The rubric

How prompts get graded here

This page is the actual rubric the grader is held to — same source file, rendered for humans. No secret sauce, no vibes. Learn it and you won't need us.

The seven dimensions

Each is scored 0–10 against written anchors. The total is a weighted average computed in code — the model never picks your number. Dimensions that can't apply to your kind of task (few-shot examples for a one-line question, say) are marked n/a and their weight is redistributed, never held against you.

1.Clarity

Could a stranger execute this prompt without guessing what you meant?

0–2
Ambiguous referents, vague verbs ("make it better", "fix this"), or internal contradictions. The model must guess the actual task.
5
The task is understandable but has fuzzy edges the model fills in by assumption.
9–10
Exactly one reasonable reading. Every "it", "this", and instruction resolves unambiguously.

2.Specificity

Are the concrete details there — names, quantities, technologies, styles?

0–2
Generic to the point of interchangeability ("write something about marketing").
5
Topic and rough angle present, but no quantities, named tools, or concrete particulars.
9–10
Concrete subject, scope, quantities, named technologies or styles where they matter.

3.Context

Does the model get the background it cannot guess — audience, purpose, situation, inputs?

0–2
Zero background. The model must invent the situation, audience, and purpose.
5
Some background, but key facts (who it is for, why, what already exists) are missing.
9–10
Everything the model cannot guess is supplied: audience, purpose, prior state, relevant inputs.

4.Constraints & scope

Are the boundaries set — length, tone, scope, and what NOT to do?

0–2
No bounds at all. Length, tone, scope, and exclusions are entirely open.
5
A bound or two (often length), but large degrees of freedom remain that will produce unwanted output.
9–10
Length, tone, scope, and exclusions are pinned exactly where they would otherwise cause drift.

5.Output format

Is the desired shape of the answer specified?

0–2
No hint of the desired output shape.
5
Shape implied ("list some…") but structure unspecified.
9–10
Explicit structure: sections, fields, schema, table, or template.

6.Role & audience

Where it would change the output, does the prompt say who the model should be and who the output is for?

0–2
Neither a useful role framing nor an audience, in a task where both would change the result.
5
One of role or audience present, the other missing.
9–10
Role and audience defined wherever they would change the output (or genuinely not needed).

7.Examples

If the task needs style or format mimicry, is there a sample to mimic?

0–2
The task clearly begs for an example (match a style, follow a format) and there is none.
5
References a style or format without showing it ("like our usual tone").
9–10
Includes a sample input/output or concrete reference where it helps. Mark not-applicable if the task does not need one.
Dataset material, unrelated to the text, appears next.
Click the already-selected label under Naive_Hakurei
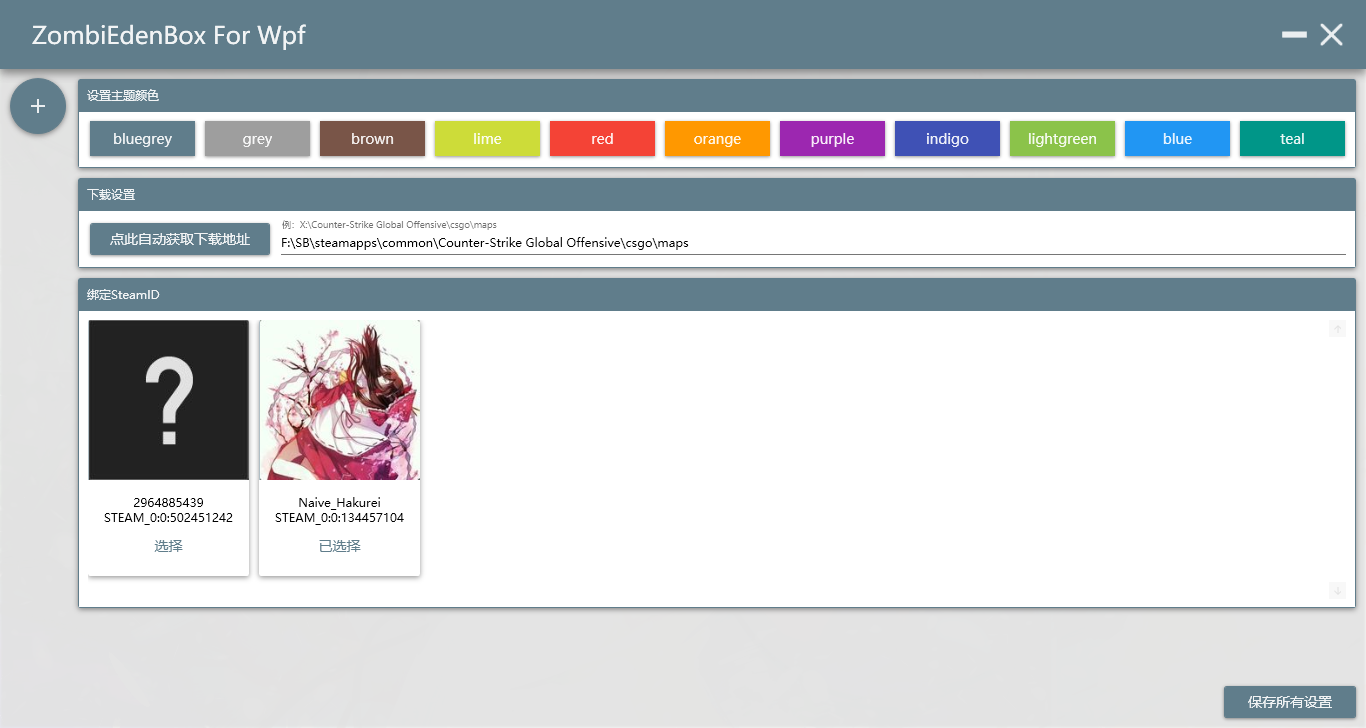The width and height of the screenshot is (1366, 728). [x=339, y=546]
Not every task fails the same way

An image prompt lives or dies on specificity; agent instructions on constraints. The grader classifies your prompt first, then weights the dimensions to match. Higher number, more weight.

Task typeClaritySpecificityContextConstraintsOutputRoleExamples
Creative writing201818168128
Coding1822201410412
Analysis & research181616161888
Image generation1430101810216
System / agent prompt2014142014108
Conversational22202412868

The tiers

  • A+Prompt Whisperer90100
  • ASharp7589
  • BDecent, Honestly6074
  • CMid4059
  • DSucks2039
  • FDumpster Fire019

Six habits that fix most prompts

Write for a stranger, not a mind-reader

The model knows nothing about your project, your audience, or what “better” means to you. Everything you don’t say gets replaced with a guess — and averaged guesses are exactly the generic output you keep complaining about.

Say what NOT to do

Models drift toward the statistical middle: hedged claims, bullet lists, “in conclusion”. Exclusions are how you fence off the middle. “No bullet points, no preamble, don’t restate the question” does more work than another adjective.

Show, don’t describe

One example of the tone or format you want beats three sentences describing it. If you want output that matches something — a style, a schema, a house voice — paste a sample of it.

Pin the output shape

If you’ll paste the result somewhere, say where and what shape: “a 5-row markdown table”, “a JSON object with keys x, y”, “three subject lines under 40 characters”. Format instructions are nearly free and nearly always followed.

One prompt, one job

“Summarize this, then rewrite it for LinkedIn, also suggest hashtags” gets you three mediocre results sharing one attention budget. Chain separate prompts and each one gets to be good.

Don’t prompt-engineer a simple question

The rubric punishes missing information the task needs — not missing ceremony. “What’s the capital of France” is a perfect prompt. Adding a role, a format spec, and three constraints to it would make it worse.